Yellow House Inn
Bar Harbor's second-oldest home, 1872. Seven rooms, landscaped grounds, firepit.
Yellow House Inn is Bar Harbor's second-oldest residential structure — built in 1872, currently a seven-room inn — set on a landscaped lot a few blocks back from the harbor. Seven rooms means a real micro-property; the inn is run by a small owner-operated team rather than as a flag, and the size keeps the experience close to a private guesthouse with breakfast.
The architecture is Neo-Victorian, the mood is romantic-country, and the furnishings lean upscale-bohemian rather than period-strict — old portraits, layered textiles, vintage lamps, real flowers. There's a fire pit on the lawn for the evenings and a porch that gets used. It's a smaller-scale alternative to the bigger 18- and 20-key Bar Harbor Victorians, for travelers who'd rather stay in something quieter and closer to private.
The setting
Bar Harbor is the gateway town to Acadia National Park, on Mount Desert Island, three hours northeast of Portland. Yellow House sits a few blocks back from the downtown waterfront — close enough to walk to the harbor, the Shore Path, and the restaurant cluster (under ten minutes), set back enough that the immediate block is residential and quiet at night. Acadia's Park Loop entrance is about ten minutes by car east.

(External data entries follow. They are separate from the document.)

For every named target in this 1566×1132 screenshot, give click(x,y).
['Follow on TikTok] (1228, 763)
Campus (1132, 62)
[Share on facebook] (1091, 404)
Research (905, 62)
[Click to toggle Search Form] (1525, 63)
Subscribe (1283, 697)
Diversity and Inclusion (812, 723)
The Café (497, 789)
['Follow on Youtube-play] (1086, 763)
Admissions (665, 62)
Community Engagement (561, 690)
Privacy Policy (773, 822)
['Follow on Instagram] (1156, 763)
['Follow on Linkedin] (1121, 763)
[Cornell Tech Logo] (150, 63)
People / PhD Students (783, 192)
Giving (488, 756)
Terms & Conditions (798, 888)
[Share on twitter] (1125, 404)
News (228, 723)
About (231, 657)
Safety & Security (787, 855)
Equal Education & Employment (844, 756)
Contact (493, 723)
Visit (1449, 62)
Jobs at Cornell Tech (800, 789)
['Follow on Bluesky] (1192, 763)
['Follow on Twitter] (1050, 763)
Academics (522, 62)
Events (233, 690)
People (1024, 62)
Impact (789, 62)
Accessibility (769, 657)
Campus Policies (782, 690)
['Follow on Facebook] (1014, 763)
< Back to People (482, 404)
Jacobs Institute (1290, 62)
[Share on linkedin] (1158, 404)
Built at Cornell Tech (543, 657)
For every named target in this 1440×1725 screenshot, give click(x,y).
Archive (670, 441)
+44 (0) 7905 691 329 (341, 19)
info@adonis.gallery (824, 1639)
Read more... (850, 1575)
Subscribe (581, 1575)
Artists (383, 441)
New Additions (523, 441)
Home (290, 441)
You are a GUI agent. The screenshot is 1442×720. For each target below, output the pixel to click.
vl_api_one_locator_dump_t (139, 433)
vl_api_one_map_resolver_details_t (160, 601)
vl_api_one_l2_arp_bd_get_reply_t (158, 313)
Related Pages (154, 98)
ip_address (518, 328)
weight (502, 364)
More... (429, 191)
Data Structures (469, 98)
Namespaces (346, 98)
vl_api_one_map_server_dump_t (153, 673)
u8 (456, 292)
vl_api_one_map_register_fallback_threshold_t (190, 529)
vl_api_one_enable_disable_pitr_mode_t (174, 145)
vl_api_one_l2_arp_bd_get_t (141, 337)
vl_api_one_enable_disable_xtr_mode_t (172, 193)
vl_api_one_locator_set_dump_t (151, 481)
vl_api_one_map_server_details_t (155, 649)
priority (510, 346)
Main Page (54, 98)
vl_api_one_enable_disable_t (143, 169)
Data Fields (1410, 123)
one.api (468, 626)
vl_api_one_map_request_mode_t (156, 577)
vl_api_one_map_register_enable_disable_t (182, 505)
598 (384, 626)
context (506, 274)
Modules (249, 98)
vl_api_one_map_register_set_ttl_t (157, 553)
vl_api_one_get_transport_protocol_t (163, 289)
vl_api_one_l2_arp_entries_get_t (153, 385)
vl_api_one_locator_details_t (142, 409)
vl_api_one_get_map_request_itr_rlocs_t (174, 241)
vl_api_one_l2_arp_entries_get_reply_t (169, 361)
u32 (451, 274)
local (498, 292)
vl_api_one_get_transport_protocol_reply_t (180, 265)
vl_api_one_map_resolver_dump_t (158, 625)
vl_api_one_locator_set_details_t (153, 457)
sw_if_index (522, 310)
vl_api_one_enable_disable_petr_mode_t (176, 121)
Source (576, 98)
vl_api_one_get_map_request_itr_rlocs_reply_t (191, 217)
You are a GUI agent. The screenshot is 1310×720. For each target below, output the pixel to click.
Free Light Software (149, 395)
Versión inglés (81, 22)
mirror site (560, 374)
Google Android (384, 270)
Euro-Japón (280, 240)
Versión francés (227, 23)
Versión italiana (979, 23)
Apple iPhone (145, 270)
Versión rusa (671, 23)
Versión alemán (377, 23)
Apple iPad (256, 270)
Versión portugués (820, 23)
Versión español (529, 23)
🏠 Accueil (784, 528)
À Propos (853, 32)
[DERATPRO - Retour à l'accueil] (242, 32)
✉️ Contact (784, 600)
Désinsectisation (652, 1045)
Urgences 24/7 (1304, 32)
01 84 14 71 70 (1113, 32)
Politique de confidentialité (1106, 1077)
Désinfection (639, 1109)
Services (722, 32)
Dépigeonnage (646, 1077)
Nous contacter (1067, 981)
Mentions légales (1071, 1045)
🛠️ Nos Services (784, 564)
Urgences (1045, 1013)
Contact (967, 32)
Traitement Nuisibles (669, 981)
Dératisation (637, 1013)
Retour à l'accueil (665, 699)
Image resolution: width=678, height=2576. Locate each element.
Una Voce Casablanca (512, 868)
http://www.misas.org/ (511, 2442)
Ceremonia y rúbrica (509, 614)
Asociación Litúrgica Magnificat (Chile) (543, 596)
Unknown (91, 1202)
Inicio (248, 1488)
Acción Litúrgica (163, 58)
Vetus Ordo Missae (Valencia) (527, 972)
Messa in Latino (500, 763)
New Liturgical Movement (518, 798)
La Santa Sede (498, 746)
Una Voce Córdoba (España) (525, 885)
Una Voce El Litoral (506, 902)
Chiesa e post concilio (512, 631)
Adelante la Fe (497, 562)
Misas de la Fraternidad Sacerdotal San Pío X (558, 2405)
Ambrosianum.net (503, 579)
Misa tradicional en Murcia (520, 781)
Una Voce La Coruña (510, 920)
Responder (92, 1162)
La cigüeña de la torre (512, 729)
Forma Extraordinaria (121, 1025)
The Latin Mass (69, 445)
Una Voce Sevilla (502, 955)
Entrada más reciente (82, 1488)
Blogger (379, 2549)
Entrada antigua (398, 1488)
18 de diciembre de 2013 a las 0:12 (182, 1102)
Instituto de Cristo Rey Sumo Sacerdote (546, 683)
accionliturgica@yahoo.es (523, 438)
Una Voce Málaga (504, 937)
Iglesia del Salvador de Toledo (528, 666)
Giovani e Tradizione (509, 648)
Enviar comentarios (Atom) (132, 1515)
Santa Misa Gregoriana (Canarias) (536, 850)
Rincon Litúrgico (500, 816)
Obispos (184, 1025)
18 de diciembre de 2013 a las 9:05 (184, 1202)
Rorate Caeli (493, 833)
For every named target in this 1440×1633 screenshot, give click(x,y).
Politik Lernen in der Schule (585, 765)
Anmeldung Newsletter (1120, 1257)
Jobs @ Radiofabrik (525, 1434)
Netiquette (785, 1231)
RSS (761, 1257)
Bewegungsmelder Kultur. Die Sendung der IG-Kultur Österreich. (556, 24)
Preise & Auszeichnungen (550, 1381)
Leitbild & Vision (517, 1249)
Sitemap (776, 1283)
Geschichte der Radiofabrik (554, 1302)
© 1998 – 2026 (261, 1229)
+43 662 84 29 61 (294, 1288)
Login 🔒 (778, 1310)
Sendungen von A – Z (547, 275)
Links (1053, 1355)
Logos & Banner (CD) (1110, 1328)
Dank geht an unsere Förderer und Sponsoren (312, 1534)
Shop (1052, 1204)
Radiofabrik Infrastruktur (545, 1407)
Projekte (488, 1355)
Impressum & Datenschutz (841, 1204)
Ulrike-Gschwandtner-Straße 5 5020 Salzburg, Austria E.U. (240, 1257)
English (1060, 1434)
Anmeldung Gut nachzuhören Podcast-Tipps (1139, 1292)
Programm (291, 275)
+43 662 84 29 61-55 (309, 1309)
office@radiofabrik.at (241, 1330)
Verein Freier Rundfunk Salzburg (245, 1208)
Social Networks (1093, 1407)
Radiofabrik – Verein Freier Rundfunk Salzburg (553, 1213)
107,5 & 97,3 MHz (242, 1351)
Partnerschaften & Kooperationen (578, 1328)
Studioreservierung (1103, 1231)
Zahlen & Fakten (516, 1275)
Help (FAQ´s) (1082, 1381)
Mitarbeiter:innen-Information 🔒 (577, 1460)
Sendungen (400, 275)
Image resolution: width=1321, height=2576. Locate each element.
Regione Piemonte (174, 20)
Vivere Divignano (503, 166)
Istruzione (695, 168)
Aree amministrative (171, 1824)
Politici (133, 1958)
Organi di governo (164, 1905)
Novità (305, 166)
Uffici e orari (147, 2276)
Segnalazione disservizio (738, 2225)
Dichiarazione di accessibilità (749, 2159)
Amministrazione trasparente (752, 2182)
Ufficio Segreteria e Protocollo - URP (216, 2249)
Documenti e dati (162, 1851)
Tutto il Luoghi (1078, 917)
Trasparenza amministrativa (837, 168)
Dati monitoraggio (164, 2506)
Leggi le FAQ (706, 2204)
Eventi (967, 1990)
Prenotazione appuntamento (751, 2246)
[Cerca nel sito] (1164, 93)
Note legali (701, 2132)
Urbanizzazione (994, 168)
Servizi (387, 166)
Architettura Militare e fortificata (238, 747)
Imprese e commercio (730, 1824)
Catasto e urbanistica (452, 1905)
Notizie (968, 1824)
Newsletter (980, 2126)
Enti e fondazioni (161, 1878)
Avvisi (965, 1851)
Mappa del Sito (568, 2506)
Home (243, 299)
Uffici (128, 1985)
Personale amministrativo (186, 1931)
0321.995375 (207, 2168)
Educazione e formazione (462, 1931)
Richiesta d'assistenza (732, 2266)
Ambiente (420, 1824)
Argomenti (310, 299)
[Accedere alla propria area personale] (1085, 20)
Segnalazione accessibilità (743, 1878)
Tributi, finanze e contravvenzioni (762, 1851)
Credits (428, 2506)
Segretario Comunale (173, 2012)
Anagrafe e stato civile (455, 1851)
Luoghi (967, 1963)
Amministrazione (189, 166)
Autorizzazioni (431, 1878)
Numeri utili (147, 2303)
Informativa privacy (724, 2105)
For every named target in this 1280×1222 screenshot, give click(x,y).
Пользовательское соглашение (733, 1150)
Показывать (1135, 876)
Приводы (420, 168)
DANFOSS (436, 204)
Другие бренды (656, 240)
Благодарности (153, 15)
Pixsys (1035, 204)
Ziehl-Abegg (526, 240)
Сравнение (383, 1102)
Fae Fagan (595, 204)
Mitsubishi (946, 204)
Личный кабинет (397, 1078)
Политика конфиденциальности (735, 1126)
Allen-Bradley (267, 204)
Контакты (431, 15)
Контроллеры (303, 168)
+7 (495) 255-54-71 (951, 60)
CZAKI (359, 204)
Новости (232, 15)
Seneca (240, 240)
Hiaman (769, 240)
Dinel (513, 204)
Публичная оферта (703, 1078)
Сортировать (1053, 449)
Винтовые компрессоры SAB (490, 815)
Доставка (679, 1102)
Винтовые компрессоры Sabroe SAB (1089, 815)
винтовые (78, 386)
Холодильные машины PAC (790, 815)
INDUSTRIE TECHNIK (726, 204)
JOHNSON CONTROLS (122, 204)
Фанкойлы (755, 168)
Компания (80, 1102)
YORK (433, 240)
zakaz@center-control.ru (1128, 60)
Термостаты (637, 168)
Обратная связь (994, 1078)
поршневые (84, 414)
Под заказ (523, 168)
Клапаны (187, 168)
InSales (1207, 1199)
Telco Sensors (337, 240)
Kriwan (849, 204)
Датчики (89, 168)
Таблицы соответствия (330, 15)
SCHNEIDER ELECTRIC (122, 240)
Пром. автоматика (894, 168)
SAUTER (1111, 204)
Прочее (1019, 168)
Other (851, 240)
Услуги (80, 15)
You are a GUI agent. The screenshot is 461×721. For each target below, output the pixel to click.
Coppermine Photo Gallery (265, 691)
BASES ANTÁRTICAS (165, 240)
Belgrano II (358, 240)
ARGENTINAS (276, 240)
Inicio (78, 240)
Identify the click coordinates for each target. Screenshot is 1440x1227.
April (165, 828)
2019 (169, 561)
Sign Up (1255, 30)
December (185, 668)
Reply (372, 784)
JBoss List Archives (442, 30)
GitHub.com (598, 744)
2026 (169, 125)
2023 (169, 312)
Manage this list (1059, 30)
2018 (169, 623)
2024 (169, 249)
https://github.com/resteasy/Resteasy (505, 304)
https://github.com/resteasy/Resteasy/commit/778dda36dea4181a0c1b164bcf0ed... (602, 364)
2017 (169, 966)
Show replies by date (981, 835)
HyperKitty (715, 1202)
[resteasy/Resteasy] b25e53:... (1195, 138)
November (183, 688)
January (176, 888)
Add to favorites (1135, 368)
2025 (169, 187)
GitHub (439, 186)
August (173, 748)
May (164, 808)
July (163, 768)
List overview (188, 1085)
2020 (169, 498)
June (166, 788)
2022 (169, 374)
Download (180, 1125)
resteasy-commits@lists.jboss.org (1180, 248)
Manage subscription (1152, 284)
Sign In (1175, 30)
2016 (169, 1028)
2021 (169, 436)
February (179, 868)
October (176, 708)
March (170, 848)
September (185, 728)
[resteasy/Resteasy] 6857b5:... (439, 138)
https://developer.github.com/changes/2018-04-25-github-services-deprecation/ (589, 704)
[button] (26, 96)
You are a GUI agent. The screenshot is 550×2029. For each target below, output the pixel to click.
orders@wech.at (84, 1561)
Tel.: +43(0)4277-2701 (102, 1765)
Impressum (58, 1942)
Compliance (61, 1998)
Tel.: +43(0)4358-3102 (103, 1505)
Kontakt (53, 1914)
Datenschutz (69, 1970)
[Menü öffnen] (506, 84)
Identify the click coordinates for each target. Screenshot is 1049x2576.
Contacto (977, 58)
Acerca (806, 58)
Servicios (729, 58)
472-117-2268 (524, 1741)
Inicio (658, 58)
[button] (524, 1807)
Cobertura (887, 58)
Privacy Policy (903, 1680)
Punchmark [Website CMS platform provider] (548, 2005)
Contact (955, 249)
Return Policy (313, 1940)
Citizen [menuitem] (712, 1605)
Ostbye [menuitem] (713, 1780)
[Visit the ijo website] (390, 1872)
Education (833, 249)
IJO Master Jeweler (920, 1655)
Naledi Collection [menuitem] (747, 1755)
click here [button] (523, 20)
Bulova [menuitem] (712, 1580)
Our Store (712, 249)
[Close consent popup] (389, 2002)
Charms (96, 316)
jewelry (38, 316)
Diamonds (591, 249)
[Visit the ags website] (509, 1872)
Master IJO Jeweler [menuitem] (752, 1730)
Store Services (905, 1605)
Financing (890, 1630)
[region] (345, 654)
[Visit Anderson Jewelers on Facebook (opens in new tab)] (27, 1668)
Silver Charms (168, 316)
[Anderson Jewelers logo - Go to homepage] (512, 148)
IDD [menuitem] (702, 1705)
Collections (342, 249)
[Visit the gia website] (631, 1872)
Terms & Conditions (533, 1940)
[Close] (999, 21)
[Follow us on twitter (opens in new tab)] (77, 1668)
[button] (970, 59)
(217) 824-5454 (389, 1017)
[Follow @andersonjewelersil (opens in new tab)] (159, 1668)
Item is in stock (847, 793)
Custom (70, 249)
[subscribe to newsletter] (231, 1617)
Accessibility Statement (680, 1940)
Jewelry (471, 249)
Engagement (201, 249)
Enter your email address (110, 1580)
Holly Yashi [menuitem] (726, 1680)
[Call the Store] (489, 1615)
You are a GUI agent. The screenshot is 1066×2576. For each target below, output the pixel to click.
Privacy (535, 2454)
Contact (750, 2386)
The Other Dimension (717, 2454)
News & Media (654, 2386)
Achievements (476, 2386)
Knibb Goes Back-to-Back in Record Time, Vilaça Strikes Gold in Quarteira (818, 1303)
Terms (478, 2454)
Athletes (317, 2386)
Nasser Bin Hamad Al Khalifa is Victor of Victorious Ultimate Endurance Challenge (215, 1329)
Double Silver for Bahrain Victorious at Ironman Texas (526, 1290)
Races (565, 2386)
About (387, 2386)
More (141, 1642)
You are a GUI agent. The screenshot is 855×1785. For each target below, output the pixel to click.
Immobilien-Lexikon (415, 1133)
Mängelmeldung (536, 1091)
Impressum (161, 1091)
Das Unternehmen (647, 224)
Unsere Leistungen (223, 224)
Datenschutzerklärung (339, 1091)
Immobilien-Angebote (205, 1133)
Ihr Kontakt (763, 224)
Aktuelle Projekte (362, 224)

The wider Mount Desert Island geography includes the Schoodic Peninsula across Frenchman Bay (an hour's drive but a different and quieter half of the park), the working town of Southwest Harbor on the island's quieter side, and the year-round community of Bar Harbor itself, which is denser and more lived-in than first-time visitors expect.
The building
A two-story 1872 wood-frame house — Bar Harbor's second-oldest, by the inn's account — in the Neo-Victorian register: clapboard siding, gabled roof, a front porch, original interior detailing kept in the renovation. The aesthetic inside is bohemian-Victorian: framed antique prints, layered rugs, velvet seating, painted walls, fresh flowers. Public spaces are appropriate to the scale — a parlor, a porch, a dining room used for breakfast, a back garden with a fire pit.
The rooms
Seven keys, all in the main house. Each is individually styled — period wallpaper, antique-leaning furniture, a soaking tub or claw-foot in some, decorative fireplaces — with kings or queens, private bathrooms, and good linens. From-rate sits around $295, climbing in peak season (July–August) and during fall foliage. Some rooms are compact (the building is from 1872); the larger upper-floor rooms with the gabled ceilings are the marquee category.
Food & drink
A full hot breakfast is included, served daily in the dining room or on the porch — eggs, baked goods, fruit, real coffee. Afternoon refreshments. There's no full restaurant on site. Bar Harbor's restaurant scene is a five-to-ten-minute walk: Havana, Galyn's, Stewman's, Mache for casual, the West Street Hotel's restaurant, and the lobster shacks on the harbor.
On the property
The lawn and back garden, with a fire pit, are the social spaces.
- Hot breakfast included daily
- Garden with fire pit
- Front porch with rockers
- Walking distance to harbor, Shore Path, restaurants
- Operates seasonally — typically May through October
Who it's for
- Travelers who want the smaller end of the Bar Harbor B&B spectrum.
- Couples on a non-first anniversary doing Acadia.
- People who'd rather be a few blocks off the main strip than on it.
- Repeat Bar Harbor visitors graduating from the bigger commercial hotels.
Who it's not for
- Travelers who want pool, spa, gym, or full hotel services.
- Families with small kids in a seven-room antiques-furnished house.
- Year-round visitors — most of Bar Harbor closes from November through April.
Nearby
The Bar Harbor harbor and Agamont Park are a five-minute walk; the Shore Path picks up at Agamont and runs 0.7 miles past the cliffside cottages of the original Bar Harbor "rusticators." Acadia National Park's Park Loop entrance is 10 minutes by car: Cadillac Mountain, Sand Beach, Thunder Hole, Jordan Pond House for popovers and tea (an Acadia tradition since the 1890s). The Asticou and Thuya gardens at Northeast Harbor are 25 minutes south on the island's quieter side. The Schoodic Peninsula, the quieter half of Acadia, is about an hour by car.